Die Unterseiten der Flügel tragen im Gegensatz zu den meisten Bläulingen nur wenige Flecken oder sind so wie hier gar fast einfarbig; zum Flügelansatz hin glänzen sie bläulich oder metallisch.


Dieses Exemplar trägt dagegen kleine schwarze Flecken auf der Unterseite der Vorderflügel.

Großer Wanderbläuling, Lampides boeticus

Bei manche Bläulinge sind die Weibchen nicht blau gefärbt, so bei dieser hübschen, in Europa auf den äußersten Südosten beschränkten Art. Das hier fotografierte Tier legte gerade seine Eier an den Knospen des Pfriemenginsters ab.


Dieser hübsche kleine Bläuling namens Lampides boeticus sitzt fast immer mit geschlossenen Flügeln, so dass man nur die Flügelunterseite sieht.


Bei den Männchen ist die Oberseite der Flügel blau gefärbt, wogegen die der Weibchen bräunlich ist.


hier derselbe Falter von der Unterseite

Grüner Zipfelfalter, Callophrys rubi

Nicht alle Bläulinge sind blau. Manche Arten sind braun, orangerot oder, wie hier zu sehen, grün. Der hübsche Grüne Zipfelfalter ist unauffällig und nicht sehr häufig.


Dieser intensiv grüne Bläuling ist auf Naxos nicht sehr häufig anzutreffen.

Dickkopffalter, Hesperiidae

Mattscheckiger Braundickkopffalter, Thymelicus acteon

Dickkopffalter sind recht klein und gedrungen mit einem dicken Kopf und stark behaartem Körper und Flügeln. Die Flügel werden meist in einem charakteristischen Winkel gehalten.


Hier sieht man die typische Flügelhaltung der Dickkopffalter.


Diese Art hat rötlichbraune Flügel ohne besondere Zeichnung.
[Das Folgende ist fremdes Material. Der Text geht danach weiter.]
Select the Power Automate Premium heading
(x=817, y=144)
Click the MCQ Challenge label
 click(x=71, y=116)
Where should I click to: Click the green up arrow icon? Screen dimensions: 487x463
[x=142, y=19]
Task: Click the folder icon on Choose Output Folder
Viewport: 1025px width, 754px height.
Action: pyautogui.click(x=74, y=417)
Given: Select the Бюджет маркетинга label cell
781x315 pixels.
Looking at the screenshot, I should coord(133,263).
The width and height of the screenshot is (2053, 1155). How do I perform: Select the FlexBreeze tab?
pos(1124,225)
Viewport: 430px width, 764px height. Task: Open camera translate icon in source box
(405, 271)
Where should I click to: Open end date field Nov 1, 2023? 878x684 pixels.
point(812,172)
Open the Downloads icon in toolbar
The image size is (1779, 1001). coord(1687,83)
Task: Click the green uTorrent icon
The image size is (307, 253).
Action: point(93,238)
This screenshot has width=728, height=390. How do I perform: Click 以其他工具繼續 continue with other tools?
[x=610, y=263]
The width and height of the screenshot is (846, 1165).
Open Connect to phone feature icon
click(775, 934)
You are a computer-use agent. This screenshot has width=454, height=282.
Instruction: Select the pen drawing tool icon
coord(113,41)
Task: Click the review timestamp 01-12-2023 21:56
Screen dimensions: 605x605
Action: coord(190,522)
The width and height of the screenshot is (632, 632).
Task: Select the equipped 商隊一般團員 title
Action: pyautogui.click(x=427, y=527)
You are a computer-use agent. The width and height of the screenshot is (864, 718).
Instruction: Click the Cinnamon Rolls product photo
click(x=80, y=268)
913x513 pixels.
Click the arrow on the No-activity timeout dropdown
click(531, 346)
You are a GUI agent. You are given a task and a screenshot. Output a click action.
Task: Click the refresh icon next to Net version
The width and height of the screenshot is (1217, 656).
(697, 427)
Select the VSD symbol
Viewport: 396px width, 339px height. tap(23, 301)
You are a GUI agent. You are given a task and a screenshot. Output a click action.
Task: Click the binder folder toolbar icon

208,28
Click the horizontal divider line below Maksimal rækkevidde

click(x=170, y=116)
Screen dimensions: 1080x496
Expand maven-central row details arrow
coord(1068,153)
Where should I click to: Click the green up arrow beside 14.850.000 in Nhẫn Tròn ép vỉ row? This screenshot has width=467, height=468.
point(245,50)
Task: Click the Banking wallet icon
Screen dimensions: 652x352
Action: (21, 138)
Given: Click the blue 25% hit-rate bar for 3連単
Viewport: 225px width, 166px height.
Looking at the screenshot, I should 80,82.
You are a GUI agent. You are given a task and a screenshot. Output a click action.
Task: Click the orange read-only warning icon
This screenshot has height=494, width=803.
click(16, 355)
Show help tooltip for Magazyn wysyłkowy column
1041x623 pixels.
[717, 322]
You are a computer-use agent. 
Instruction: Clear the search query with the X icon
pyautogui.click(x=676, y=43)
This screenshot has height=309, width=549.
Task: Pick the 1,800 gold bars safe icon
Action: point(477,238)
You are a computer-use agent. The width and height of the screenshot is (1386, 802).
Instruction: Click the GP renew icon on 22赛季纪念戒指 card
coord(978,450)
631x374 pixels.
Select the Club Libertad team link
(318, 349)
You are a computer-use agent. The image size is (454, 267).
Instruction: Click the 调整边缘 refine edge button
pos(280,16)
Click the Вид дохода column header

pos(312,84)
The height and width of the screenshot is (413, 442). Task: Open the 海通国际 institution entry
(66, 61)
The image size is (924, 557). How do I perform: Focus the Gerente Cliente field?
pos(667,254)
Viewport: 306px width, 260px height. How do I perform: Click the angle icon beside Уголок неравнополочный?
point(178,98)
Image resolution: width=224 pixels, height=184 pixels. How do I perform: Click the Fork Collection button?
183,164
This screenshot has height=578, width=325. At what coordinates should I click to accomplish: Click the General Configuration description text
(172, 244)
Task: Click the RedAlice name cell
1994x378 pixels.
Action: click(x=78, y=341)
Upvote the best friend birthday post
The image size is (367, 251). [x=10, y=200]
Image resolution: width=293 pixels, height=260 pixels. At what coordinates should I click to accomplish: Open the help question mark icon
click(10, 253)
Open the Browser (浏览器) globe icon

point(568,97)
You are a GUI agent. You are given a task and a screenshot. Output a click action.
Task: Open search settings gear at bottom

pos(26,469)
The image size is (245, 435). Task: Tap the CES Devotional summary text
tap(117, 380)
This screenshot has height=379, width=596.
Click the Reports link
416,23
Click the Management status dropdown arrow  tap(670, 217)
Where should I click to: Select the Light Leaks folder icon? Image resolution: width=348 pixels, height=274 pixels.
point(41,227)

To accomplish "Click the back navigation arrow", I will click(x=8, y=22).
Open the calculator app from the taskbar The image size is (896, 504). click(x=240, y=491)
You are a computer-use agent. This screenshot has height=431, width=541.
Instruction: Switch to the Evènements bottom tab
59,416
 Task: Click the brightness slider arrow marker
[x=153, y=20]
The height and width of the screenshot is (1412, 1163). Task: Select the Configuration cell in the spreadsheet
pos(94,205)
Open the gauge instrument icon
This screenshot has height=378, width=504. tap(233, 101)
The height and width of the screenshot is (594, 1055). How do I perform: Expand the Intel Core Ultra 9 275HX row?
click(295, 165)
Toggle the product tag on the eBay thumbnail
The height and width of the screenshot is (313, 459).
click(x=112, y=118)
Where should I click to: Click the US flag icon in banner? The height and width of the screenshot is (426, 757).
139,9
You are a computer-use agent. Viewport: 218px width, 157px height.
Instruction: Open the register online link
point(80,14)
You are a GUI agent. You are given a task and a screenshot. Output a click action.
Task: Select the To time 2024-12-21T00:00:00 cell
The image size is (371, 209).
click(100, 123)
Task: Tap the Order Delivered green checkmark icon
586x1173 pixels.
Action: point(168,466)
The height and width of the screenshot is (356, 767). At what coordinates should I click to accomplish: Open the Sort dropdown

Malven-Dickkopffalter, Carcharodus alceae


Diese kleine Art ist dunkelbraun mit einer zarten Zeichnung.

Die „Nachtfalter“ werden auf einer eigenen Seite behandelt. Dabei ist zu beachten, dass einige „Nachtfalter“ tagsüber aktiv sind, so das Taubenschwänzchen.

Schmetterlingshafte

Es gibt einige Insekten, die nicht zu den Schmetterlingen gehören, diesen aber auf den ersten Blick ähnlich sehen, so die zu den Netzflüglern gehörenden Schmetterlingshafte.


Der Schmetterlingshaft Libelloides lacteus sieht auf den ersten Blick einem Schmetterling ähnlich.